Early American Food
This
traditional American holiday is centered on a myth of the Puritan settlers in
New England. It is a celebration of the
harvest, of survival in a new world, and of friendship between the settlers and
the First People. Thanksgiving became an
American tradition only during the American Civil War (c 1863) and a Federal
holiday as America began to emerge from the Great Depression and on the eve of
our entry into World War II (1941).
The
traditional foods of this celebration are indeed largely from the
Americas: Turkey, sweet potatoes,
pumpkin and cranberries. But there is
much more to the story.
The early
settlers were certainly not castaways although they did face extreme
conditions, a new climate, and had much to learn in order to survive. The Pilgrims came on a small ship but they
did bring tools for farming and building, seeds, animals, cookware and such. Unfortunately they arrived at the onset of
winter in a northern clime and that first winter was so harsh that half of
their party perished. Eventually, unlike
a number of previous settlements in North America, they did survive, and the
harvest the following year was abundant.
From the fields, both English and Indian, came corn, beans, pumpkins,
squash, peas, carrots, cucumbers, lettuce, onions, sweet potatoes, radishes,
cabbages, beets, turnips, bread from European grain; and from forest, sea and
stream came wild turkeys, ducks and geese, fish, lobster, clams, oysters, deer
and wild berries, cranberries, walnuts, chestnuts, acorns.
Europeans
settled along a wide climate range from New England to the Carolinas. For their part, they introduced cows, sheep,
goats, pigs, horses, rabbits, and chickens.
Europe also supplied walnuts, almonds, apples, apricots, peaches, pears,
oranges, lemons, olives, black pepper, tea and coffee, sorghum, sugar cane,
bananas, wheat, barley, rice, rye, millet, oats, beets, asparagus, cabbage,
cantaloupe, cucumber, carrot, eggplant, garlic, lettuce, okra, onions, peas,
turnips, watermelons, and cotton.

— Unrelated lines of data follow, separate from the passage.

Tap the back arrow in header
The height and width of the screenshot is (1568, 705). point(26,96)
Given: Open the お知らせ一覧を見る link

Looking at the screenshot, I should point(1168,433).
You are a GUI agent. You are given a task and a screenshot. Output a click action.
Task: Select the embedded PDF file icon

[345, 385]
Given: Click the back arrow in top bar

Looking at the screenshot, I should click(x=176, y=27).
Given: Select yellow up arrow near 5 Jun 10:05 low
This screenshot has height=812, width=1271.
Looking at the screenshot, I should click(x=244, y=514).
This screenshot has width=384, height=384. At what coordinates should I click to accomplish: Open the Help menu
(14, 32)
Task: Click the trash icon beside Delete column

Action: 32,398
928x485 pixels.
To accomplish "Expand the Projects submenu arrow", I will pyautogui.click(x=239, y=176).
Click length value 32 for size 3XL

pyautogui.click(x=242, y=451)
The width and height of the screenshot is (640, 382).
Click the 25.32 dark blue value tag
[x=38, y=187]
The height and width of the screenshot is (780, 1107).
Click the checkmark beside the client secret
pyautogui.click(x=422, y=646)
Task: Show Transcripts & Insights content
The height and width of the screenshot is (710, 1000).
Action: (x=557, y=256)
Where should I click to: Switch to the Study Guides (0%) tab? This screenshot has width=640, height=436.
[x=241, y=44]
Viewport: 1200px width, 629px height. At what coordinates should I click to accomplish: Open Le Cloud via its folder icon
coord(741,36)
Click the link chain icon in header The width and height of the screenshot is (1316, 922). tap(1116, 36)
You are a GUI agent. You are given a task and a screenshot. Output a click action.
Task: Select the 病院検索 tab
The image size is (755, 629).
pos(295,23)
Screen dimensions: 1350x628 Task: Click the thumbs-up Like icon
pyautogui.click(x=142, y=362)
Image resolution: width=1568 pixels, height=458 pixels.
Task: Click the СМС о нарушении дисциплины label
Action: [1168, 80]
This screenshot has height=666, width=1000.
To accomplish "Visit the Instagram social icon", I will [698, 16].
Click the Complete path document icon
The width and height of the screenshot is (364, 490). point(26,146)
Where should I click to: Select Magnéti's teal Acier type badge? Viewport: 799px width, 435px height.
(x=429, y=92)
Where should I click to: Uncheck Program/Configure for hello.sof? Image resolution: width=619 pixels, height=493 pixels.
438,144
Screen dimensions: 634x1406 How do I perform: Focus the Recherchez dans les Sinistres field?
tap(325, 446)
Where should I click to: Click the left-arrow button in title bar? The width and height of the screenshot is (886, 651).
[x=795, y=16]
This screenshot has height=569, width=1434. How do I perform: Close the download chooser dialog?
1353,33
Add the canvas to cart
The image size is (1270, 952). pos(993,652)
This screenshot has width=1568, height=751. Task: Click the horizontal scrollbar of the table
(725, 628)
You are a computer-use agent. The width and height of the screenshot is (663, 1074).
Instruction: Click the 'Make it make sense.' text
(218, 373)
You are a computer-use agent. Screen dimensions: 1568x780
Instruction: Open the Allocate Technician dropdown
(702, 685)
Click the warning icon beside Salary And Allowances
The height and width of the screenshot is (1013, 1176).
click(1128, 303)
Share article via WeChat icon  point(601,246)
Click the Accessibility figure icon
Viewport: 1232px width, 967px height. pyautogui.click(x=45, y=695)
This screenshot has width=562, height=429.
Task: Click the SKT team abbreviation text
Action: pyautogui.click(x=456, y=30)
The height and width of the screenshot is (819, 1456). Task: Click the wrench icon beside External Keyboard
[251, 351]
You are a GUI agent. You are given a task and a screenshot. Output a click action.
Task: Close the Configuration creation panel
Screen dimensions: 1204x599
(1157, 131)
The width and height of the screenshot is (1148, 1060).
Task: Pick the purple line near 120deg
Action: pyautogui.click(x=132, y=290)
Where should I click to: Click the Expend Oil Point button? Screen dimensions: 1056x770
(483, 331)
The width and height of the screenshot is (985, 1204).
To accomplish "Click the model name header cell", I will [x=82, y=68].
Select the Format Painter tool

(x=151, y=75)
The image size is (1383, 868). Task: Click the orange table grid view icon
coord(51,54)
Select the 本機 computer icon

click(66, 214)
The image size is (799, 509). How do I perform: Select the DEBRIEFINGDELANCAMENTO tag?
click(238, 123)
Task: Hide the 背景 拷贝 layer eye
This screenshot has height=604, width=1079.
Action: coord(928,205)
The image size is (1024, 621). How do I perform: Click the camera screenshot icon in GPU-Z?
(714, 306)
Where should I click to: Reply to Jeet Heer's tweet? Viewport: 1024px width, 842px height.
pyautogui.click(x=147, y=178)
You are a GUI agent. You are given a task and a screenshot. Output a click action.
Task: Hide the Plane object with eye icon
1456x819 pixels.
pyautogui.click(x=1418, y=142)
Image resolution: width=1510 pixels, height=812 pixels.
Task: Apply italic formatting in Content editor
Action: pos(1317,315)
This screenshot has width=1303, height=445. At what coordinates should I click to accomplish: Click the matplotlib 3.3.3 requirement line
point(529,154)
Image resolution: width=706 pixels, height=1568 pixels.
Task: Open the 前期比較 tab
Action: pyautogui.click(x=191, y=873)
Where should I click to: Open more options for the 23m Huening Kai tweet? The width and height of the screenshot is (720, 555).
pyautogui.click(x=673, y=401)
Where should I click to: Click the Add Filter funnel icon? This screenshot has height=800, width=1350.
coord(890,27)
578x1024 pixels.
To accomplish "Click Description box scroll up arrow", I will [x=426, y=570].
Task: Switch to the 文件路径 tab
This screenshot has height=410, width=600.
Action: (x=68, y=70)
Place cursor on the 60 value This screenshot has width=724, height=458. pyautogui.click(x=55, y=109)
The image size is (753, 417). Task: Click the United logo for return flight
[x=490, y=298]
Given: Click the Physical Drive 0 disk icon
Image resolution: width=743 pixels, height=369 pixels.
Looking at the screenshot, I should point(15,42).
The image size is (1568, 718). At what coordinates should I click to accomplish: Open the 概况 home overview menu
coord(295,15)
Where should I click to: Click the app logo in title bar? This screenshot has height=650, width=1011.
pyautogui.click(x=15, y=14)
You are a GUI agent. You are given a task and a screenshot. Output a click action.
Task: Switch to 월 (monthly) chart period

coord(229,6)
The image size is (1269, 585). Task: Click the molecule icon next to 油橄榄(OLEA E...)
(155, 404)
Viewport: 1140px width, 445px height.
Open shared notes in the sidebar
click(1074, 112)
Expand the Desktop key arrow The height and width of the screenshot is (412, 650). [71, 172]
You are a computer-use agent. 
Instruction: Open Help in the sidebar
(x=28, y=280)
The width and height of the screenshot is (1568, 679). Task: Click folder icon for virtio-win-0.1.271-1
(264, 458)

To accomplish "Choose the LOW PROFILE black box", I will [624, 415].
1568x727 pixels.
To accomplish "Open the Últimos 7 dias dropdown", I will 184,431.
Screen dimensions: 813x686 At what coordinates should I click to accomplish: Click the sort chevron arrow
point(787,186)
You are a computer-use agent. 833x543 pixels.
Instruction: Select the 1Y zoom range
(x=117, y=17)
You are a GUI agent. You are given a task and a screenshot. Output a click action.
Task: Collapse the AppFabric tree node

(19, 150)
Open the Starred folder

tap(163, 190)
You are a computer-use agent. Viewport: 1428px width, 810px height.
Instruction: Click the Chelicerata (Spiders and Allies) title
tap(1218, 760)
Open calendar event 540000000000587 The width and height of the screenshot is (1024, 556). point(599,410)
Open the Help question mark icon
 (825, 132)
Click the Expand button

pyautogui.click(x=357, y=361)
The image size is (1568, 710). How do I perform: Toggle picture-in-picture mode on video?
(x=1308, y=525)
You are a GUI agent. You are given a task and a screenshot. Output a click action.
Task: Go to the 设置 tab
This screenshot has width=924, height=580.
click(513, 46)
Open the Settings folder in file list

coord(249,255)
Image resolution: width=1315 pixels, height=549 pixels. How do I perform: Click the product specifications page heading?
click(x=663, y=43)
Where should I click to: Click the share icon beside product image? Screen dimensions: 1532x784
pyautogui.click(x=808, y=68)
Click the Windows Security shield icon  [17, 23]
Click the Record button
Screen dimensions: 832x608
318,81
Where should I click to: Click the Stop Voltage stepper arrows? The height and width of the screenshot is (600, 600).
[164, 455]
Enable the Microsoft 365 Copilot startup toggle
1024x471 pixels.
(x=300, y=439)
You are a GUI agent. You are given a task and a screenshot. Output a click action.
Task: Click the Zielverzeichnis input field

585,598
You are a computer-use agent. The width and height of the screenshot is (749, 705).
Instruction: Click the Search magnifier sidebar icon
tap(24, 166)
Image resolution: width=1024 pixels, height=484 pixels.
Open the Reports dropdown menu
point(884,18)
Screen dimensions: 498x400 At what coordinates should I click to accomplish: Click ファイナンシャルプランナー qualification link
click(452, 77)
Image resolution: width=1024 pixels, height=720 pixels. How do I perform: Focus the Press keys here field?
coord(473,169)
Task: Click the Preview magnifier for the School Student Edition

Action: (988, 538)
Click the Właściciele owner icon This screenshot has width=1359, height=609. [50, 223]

Found
in the Americas were beans, bell peppers, blueberries, chili, cocoa,
huckleberries, maize, peanuts, pecans, potatoes, pumpkins, squash, sunflower,
sweet potatoes, tobacco, and tomatoes.
One
of my favorite planting methods inherited from the First People is the “Three
Sisters” where three vegetables (corn, beans and squash) are planted in a
single hill. The corn serves as a
climbing pole for the beans, and the squash provides cover to block weeds and
grass and the prickly vines deter animal pest.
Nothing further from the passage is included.